For generations Southern Jews didn’t talk about Leo Frank.

Last Monday night, 101 years after Leo Frank was hanged from an oak tree, a panel gathered at the museum to try to find meaning in his death. The panelists were Uhry; Oney; Parade’s composer and lyricist, Jason Robert Brown; and moderator Julie Burstein. The auditorium was packed, mostly with rabid young theater fans. (I also saw the tiny, tufted head of Dr. Ruth.) Clearly most were there to see and hear songs from Parade performed live … but they also learned about the environment that fostered the real events that inspired the show.

The South in the early 1900s was still reeling from the Civil War. An agrarian way of life was dying. Northern industrialists and carpetbagging business owners were setting up factories. Black people wanted to exercise their right to vote and were often stymied. The postwar newspaper industry boomed, with tabloids playing to the fears of disenfranchised white Southerners. “Our grand old Empire State HAS BEEN RAPED!” wrote Tom Watson, publisher of The Jeffersonian. “Jew money has debased us, brought us, and sold us—and laughs at us.” Watson turned the Leo Frank case into an anti-Semitic crusade, massively increasing his readership and riling up the mob. After Gov. John M. Slaton reviewed thousands of documents and commuted Frank’s sentence to life, Watson urged his readers to lynch the governor as well as Frank. “Hereafter let no man reproach the South with lynch law,” he wrote ominously. “Let him say whether lynch law is not better than no law at all.”

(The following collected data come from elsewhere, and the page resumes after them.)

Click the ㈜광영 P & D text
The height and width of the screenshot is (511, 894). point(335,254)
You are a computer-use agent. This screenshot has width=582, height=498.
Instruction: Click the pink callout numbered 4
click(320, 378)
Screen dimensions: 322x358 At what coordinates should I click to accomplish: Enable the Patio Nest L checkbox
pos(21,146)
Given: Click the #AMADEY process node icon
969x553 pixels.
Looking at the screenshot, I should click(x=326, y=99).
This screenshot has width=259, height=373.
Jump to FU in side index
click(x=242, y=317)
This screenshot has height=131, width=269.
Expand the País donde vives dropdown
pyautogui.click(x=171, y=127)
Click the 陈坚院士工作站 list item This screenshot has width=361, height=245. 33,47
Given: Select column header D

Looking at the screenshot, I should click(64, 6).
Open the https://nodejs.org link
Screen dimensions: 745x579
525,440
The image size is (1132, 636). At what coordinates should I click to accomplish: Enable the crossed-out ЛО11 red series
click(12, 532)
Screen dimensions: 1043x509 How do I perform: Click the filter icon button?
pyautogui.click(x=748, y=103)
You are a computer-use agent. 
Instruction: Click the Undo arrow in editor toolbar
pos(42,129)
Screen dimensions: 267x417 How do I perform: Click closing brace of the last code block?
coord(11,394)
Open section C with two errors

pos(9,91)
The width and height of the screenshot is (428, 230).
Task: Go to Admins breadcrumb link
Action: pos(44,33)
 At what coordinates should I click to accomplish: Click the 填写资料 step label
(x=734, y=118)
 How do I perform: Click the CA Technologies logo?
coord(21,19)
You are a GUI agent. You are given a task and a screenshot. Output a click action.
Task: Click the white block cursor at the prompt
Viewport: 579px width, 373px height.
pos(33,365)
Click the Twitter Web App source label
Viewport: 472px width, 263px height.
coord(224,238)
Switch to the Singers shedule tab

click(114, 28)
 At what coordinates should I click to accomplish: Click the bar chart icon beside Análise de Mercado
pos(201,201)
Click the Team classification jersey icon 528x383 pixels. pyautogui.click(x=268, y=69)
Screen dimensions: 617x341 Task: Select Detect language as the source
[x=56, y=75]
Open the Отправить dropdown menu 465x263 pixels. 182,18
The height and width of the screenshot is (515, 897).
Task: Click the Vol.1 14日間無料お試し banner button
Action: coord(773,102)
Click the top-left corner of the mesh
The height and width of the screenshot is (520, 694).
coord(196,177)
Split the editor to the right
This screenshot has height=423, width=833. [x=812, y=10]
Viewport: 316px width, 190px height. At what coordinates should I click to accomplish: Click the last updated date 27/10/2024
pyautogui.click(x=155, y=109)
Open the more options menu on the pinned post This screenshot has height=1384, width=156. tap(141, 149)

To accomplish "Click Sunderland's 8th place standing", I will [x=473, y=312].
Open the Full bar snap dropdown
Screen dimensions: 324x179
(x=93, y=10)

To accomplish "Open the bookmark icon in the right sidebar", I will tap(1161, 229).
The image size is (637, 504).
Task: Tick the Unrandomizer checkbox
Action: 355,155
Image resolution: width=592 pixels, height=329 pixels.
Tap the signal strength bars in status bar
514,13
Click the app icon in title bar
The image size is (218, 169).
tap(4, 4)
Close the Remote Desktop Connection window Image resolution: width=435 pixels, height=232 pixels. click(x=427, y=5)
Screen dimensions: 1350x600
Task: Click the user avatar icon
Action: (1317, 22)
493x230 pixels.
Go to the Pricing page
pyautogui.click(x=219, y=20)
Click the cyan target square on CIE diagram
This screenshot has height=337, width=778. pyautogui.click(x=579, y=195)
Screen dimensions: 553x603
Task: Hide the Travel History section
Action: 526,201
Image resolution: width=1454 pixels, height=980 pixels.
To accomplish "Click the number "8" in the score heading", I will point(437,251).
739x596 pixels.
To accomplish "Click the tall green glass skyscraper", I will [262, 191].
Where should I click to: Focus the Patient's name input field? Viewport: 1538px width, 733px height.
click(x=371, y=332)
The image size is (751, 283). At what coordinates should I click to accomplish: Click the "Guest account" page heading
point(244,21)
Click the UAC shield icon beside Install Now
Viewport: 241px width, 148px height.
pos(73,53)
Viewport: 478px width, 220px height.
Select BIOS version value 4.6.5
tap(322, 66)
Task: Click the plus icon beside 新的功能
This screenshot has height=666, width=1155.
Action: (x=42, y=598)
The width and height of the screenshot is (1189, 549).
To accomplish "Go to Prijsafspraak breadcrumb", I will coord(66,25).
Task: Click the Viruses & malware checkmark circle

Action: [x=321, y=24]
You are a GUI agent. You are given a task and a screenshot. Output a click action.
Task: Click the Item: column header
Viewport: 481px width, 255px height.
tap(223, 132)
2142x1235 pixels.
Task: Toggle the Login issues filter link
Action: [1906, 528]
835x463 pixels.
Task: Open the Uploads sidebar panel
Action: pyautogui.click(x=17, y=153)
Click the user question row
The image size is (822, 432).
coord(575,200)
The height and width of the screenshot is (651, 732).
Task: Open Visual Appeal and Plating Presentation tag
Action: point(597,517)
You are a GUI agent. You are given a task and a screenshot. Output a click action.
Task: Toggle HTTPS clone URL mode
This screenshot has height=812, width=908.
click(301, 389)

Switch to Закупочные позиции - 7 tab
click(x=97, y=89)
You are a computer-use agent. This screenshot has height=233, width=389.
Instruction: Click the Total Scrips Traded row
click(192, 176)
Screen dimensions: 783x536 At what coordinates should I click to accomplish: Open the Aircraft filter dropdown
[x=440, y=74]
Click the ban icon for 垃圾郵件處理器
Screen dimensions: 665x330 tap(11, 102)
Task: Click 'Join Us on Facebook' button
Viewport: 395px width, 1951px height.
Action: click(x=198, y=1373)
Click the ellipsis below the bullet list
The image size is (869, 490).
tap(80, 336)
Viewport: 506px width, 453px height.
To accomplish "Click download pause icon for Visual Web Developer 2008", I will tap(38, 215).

In this climate of fear and anxiety, it’s no wonder that for generations Southern Jews didn’t talk about Leo Frank. Uhry noted that his grandmother’s brother-in-law owned the pencil factory, and his grandmother was a friend of Leo Frank’s widow. (“But when you’re a child, everyone who’s a friend of your grandmother’s is just another old lady,” he said with a rueful smile.) It took years for him to learn and understand what had happened. After he wrote Driving Miss Daisy and The Last Night of Ballyhoo, plays influenced by his Southern Jewish youth, the director Hal Prince asked him why Southern Jews were always so eager to blend in. Uhry told him the story of Leo Frank. Prince said, “That’s a musical.” So, Uhry decided to write it. After all, as Brown pointed out, musicals needn’t be sunny. “Sweeney Todd and Les Misérables are both miserable stories,” he said drily. “I mean, can you hear everybody sing, or can’t you?” Brown, then in his early 20s, had never even been to Georgia when Uhry asked him to collaborate. “Hal and Alfred could have asked me to write a musical about vacuum cleaners and I would have done it,” he said.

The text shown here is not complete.